__WHAT THIS EXERCISE ASKS__:
- A) How would you translate this sentence from the legal text below into Spanish: "An application by one EUGENE OKEMO to revoke the Grant was dismissed."
- B) Could you convert every one of the rows below into a JSON list of strings, one string per line, skipping blank lines and omitting the pictures?

__TEXT SEGMENT__:
7. The application is supported by the grounds on it’s face as well as the statutory statement and verifying affidavit sworn by the Applicant.
8. The Applicant’s case is that she and the Respondent are co-Administratrixes of the Estate of the deceased pursuant to a confirmed Grant dated 3rd June 2019 issued in BUSIA HIGH COURT SUCCESSION CAUSE NO 192 of 2010. An application by one EUGENE OKEMO to revoke the Grant was dismissed. But before the Applicant could proceed to exercise her mandate as per the confirmed Grant, the 2nd Respondent unilaterally filed an application to be granted a new title deed for the suit land in her own name and to the exclusion of all the other beneficiaries to the Estate of the deceased and who is the registered proprietor of the suit land. On 4th September 2020, the BUSIA LAND REGISTRAR at the instigation of the 2nd Respondent caused to be published a Gazette Notice NO 6470 purporting to issue a new title deed for the suit land in the sole names of the 2nd Respondent. The Applicant therefore instituted BUSIA ELC JR NO E004 of 2020 and by a judgement delivered on 4th August 2022, OMOLLO J quashed in its’ entirety the said Gazette Notice.
9. The 2nd Respondent had, once again unilaterally and without the consent of the Applicant as the Co-Administratrix instructed the 1st Respondent to proceed with the sub-division of the suit land on 12th October 2022 vide a Notice dated 28th September 2022. That is notwithstanding the fact that the Applicant and 2nd Respondent are Co-Administratrixes and none of them can deal with the suit land unilaterally. The 2nd Respondent neither sought the consent of the Applicant nor the leave of the Court before instructing the 1st Respondent to proceed with the sub-division of the suit land. Therefore, the 2nd Respondent acted illegally because such instructions can only be issued jointly by the Co-Administratrixes. The instructions to the 1st Respondent were therefore void – ab-initio. It follows therefore that the Notice dated 28th September 2022 by the 1st Respondent was also illegal. And although the 1st Respondent is mandated to conduct survey, sub-divisions or partitions, such mandate can only be exercised legally. The 1st Respondent’s Notice dated 28th September 2022should therefore be quashed.

__Pointing records for screenshots and pages__:
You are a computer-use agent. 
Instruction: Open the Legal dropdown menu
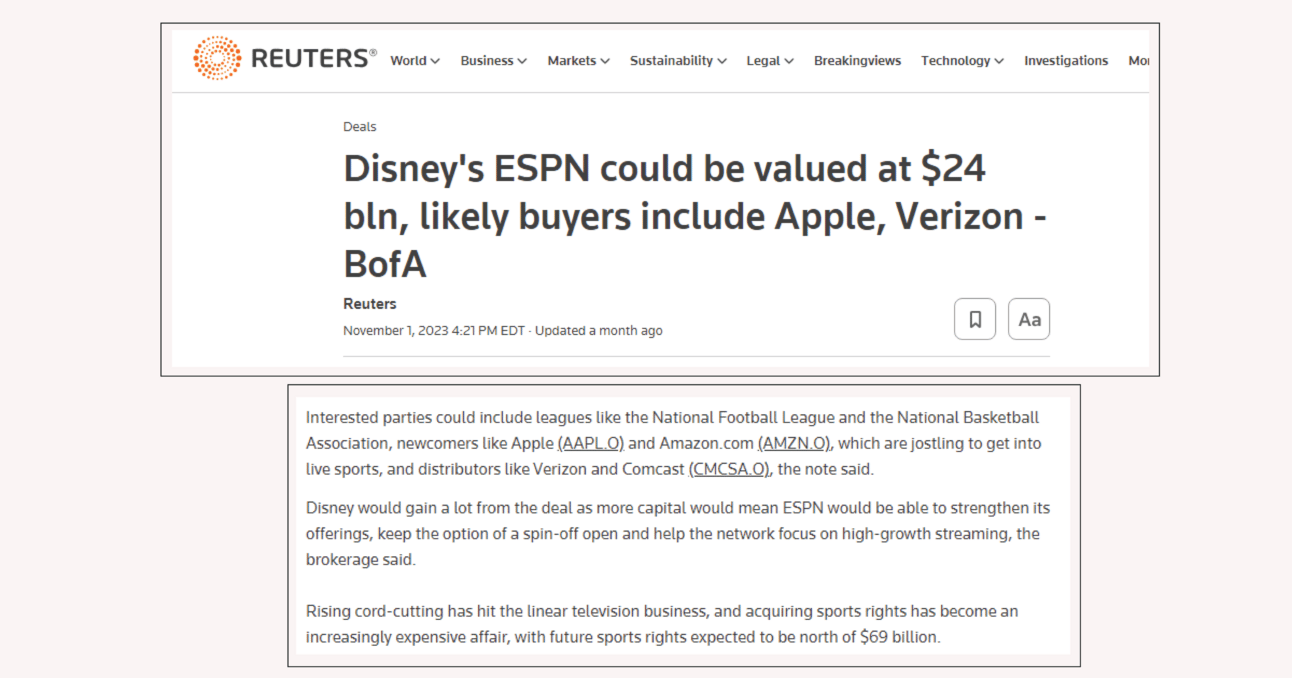click(770, 60)
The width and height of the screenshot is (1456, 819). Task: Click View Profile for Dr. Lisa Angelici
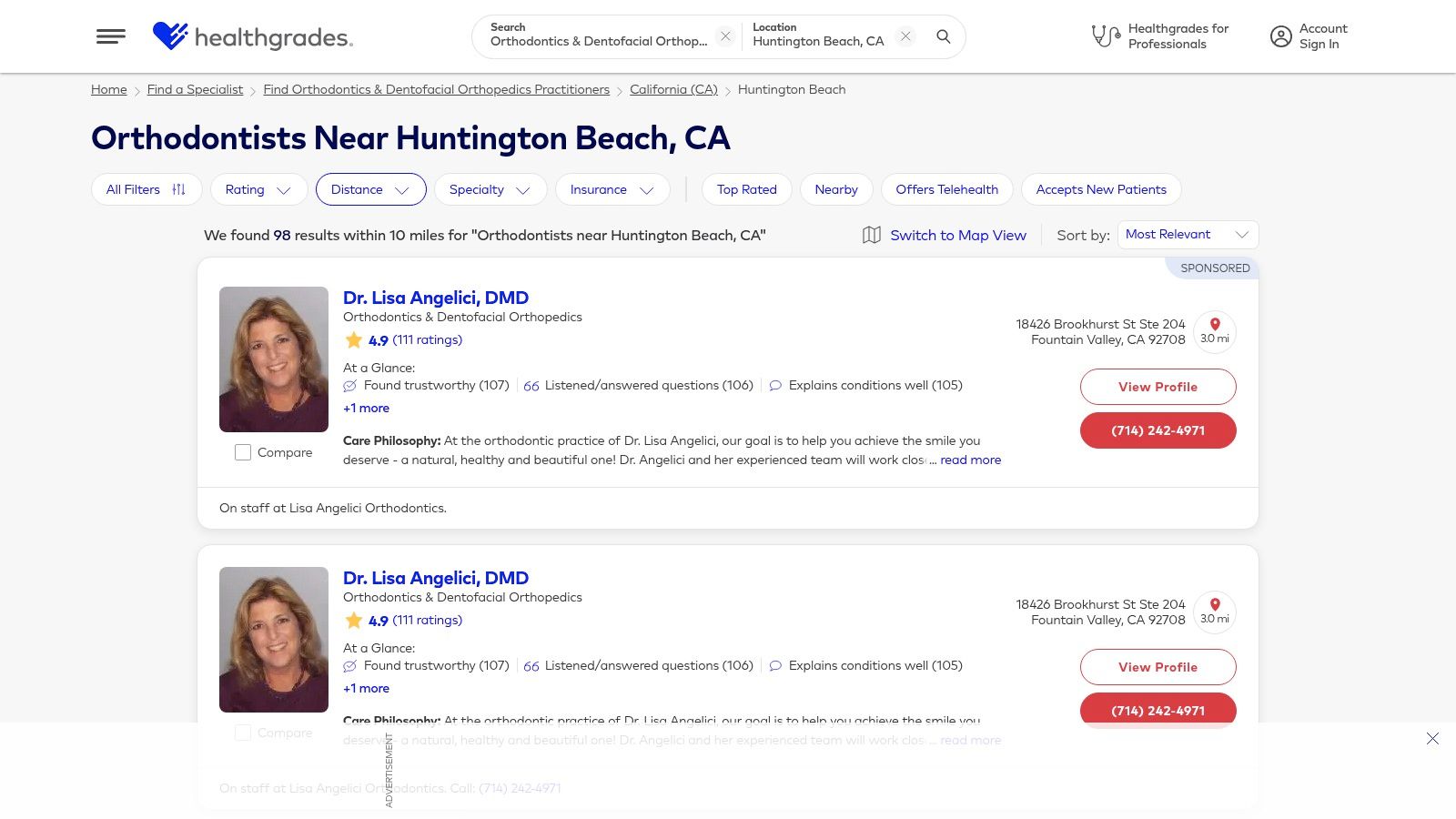1158,387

__SOLVED PROBLEMS__:
- A) Una solicitud presentada por un tal EUGENE OKEMO para revocar la Concesión fue desestimada.

- B)
[
  "You are a computer-use agent. ",
  "Instruction: Open the Legal dropdown menu",
  "click(770, 60)",
  "The width and height of the screenshot is (1456, 819). Task: Click View Profile for Dr. Lisa Angelici",
  "1158,387"
]